Court Case: Lavalli v. Texas State University-San Marcos
Kari Lavalli, former Assistant Professor of Biology at Texas State University-San Marcos (formerly Southwest Texas State University) sued the institution for sex discrimination in the terms and conditions of employment and retaliation for complaining about the sex discrimination under Texas state laws. Lavalli claimed that the university retaliated against her by refusing to renew her employment contract after she expressed concerns about alleged discriminatory practices at the university.
Texas State hired Lavalli in 1998 as a tenure-track assistant professor. While at the university, Lavalli accumulated a good record of teaching, scholarship and service. Throughout the course of her employment at the institution, she noticed that there was a lack of diversity among recent hires. In particular, Lavalli was concerned that less qualified male applicants were given priority over female applicants, and were interviewed and hired at a greater rate in the biology department.
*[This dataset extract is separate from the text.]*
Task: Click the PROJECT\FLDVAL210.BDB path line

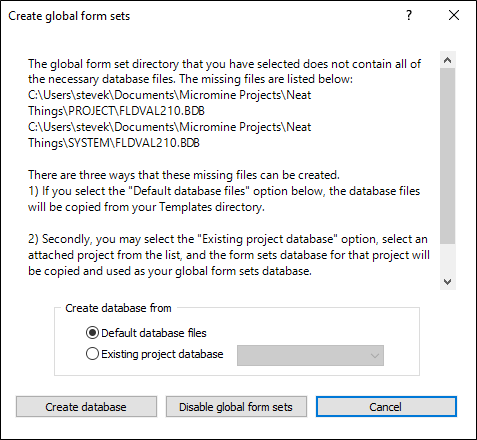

Lavalli expressed her concerns to the chair of the biology department, as well as to administrators at Texas State.
Lavalli claimed that both her department chair and university administrators became outraged at her outspokenness about such provocative issues. In May 2001, the university offered her a terminal contract for the 2001-2002 academic year. However, similarly situated males in her department received contract renewals that same year.
Upon her information and belief, Lavalli estimated that she was terminated because of her outspoken remarks concerning hiring practices at the university. She also believed that the university used noncollegiality as an excuse to fire her for exercising her freedom of speech.
In 2002, Lavalli filed suit against the university in Texas state court. The parties reached a confidential settlement in December 2004.
Key Case Issues
Sex discrimination in the terms and conditions of employment and retaliation for complaining about the sex discrimination in violation of Texas state laws.